Prendiamo ora un generico ragazzino adolescente, celiaco, che esce a fare una passeggiata con gli amici. Tutti normali.
Ci troviamo in estate, fa caldo, e i ragazzi normali decidono di prendere un gelato in gelateria. Il ragazzino celiaco non può farlo, non può recarsi in una qualunque gelateria di una qualunque città e comprarsi anche solo una coppetta di gelato, perchè, ammesso che tra gli ingredienti del gelato stesso non ci sia del glutine, il solo fatto che il gelataio serva nel suo negozio anche dei coni biscotto contaminerebbe comunque il fresco e gustoso alimento attraverso…la paletta. Il nostro ragazzino celiaco deve quindi accontentarsi di guardare i suoi amici mangiare il gelato. O di recuperarsene uno confezionato (sempre ammesso e non concesso che riesca a trovarne uno, o che sappia come sceglierlo…).

Avete una vaga idea di cosa potrebbe passare per la testa del nostro ragazzo dell’esempio in un’uscita come questa? Il desiderio – sacrosanto! – di mangiarsi un gelato in una giornata afosa, quello -meno sacrosanto, ma sempre comune -di omologarsi al gruppo… Potete immaginare quanta forza di volontà sia necessaria a rinunciare a tentazioni di questo tipo ogni ora di ogni giorno della vostra vita?

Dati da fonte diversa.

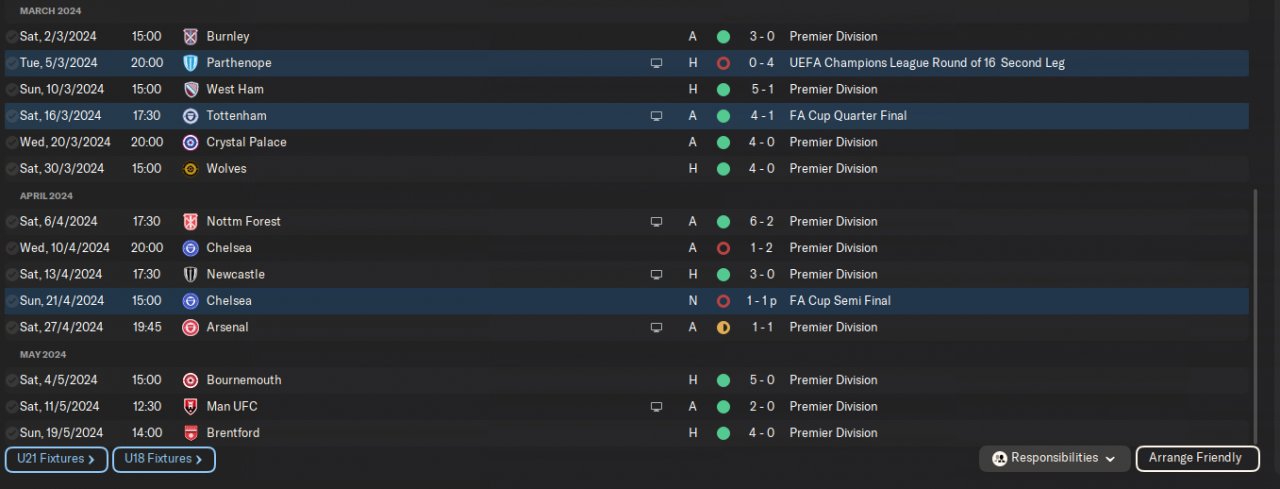Click the Arrange Friendly button
This screenshot has width=1280, height=489.
(1197, 458)
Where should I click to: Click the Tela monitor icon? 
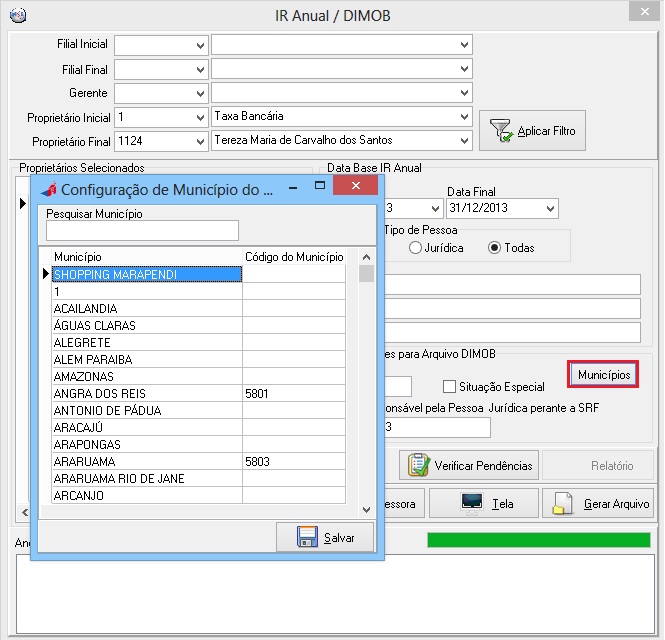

Se sì, allora adesso capite perchè scrivo che per vivere bene la celiachia bisogna volersi bene. E essere sicuri di se stessi. L’autoironia è effettivamente qualcosa di accessorio, che serve per alleggerire la situazione… Fortunato chi ce l’ha.

Come dicevo, io ho sempre vissuto bene la mia condizione, e non me ne lamento più di tanto. Sono tra l’altro anche puntigliosa di natura, come abbiamo appurato nel mio post precedente ^^, quindi non ho grandi problemi a spiegare le mie necessità a chicchessia. E lo faccio spesso. Ad amici, conoscenti, camerieri, baristi, farmacisti e infermiere (e questo è gravissimo!!!).
Perciò fare un po’ di sensibilizzazione su una condizione che si pensi interessi circa 400 000 italiani (è una stima, molti sono malati di celiachia, ma non lo sanno) non sarebbe una brutta cosa, no?